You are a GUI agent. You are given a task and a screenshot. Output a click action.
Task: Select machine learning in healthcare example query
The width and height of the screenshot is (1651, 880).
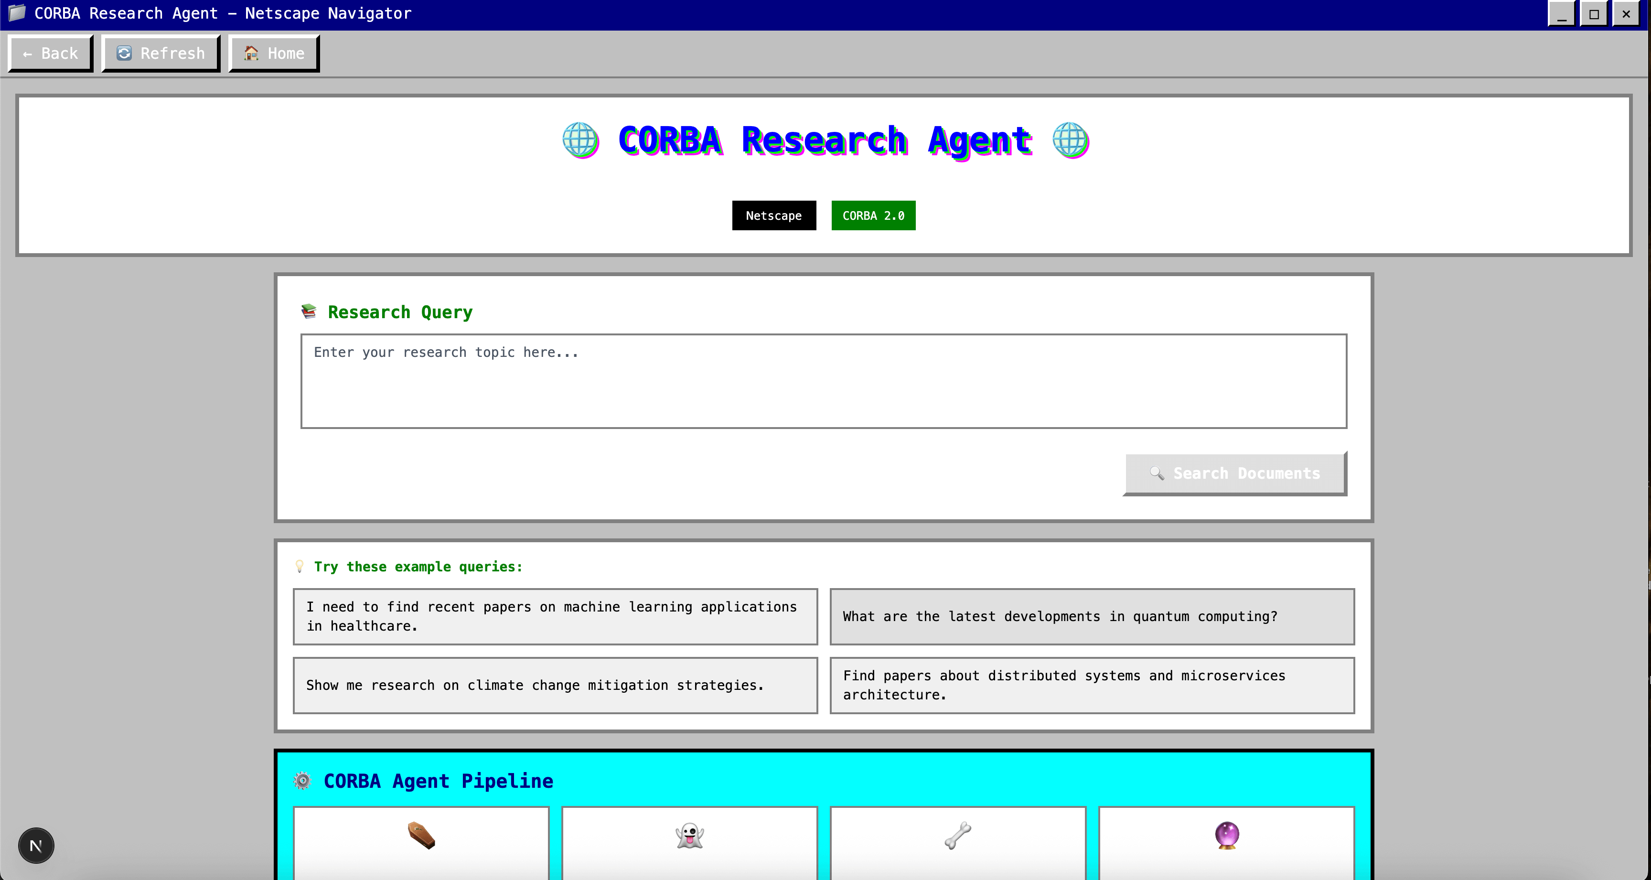(x=555, y=616)
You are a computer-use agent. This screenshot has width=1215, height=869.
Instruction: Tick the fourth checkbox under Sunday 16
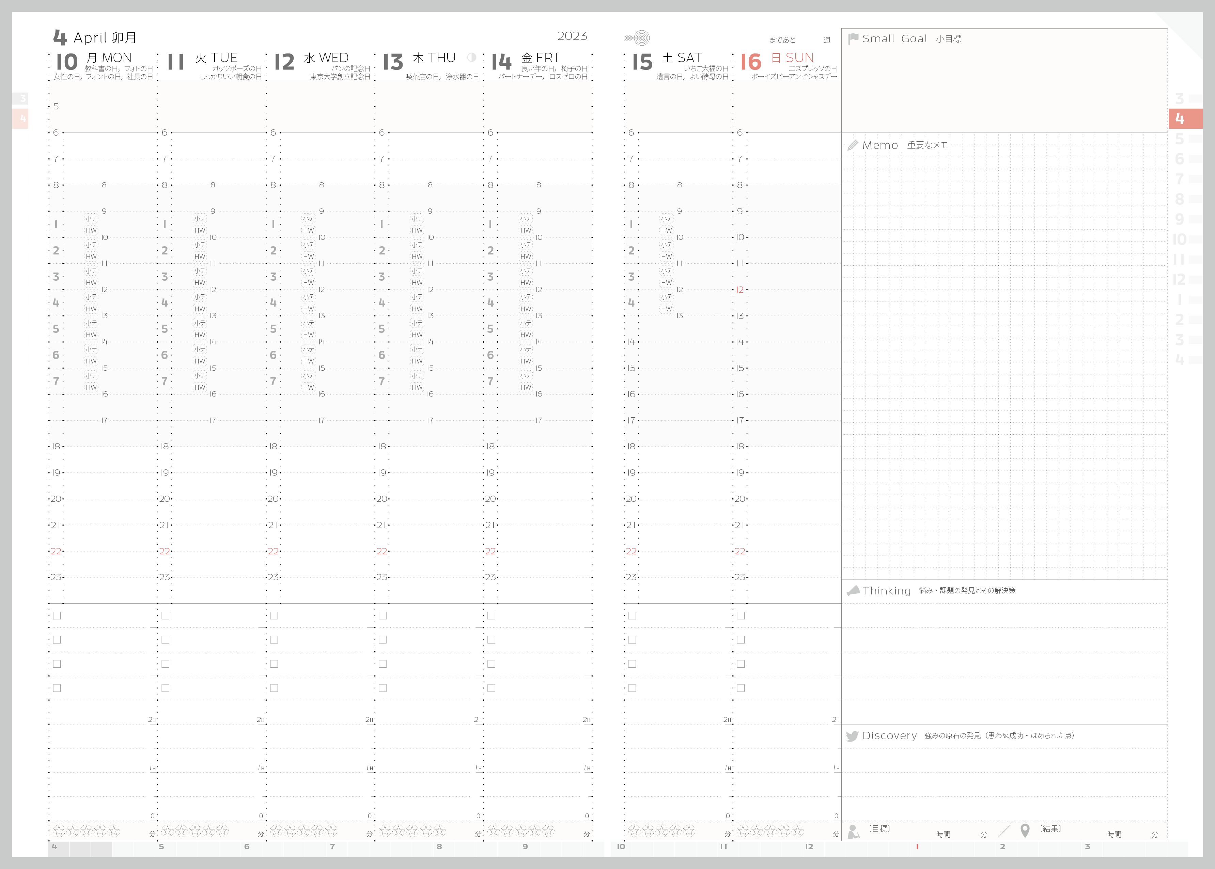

◇ ◇ ◇ ◇ ◇ ◇ ◇

Would you restate the listing word for word and leave every picture out?

• [Solution below]
You are a GUI agent. You are given a task and a screenshot. Output a click action.
Task: Select machine learning in healthcare example query
The width and height of the screenshot is (1651, 880).
(x=555, y=616)
You are a computer-use agent. This screenshot has width=1215, height=869.
Instruction: Tick the fourth checkbox under Sunday 16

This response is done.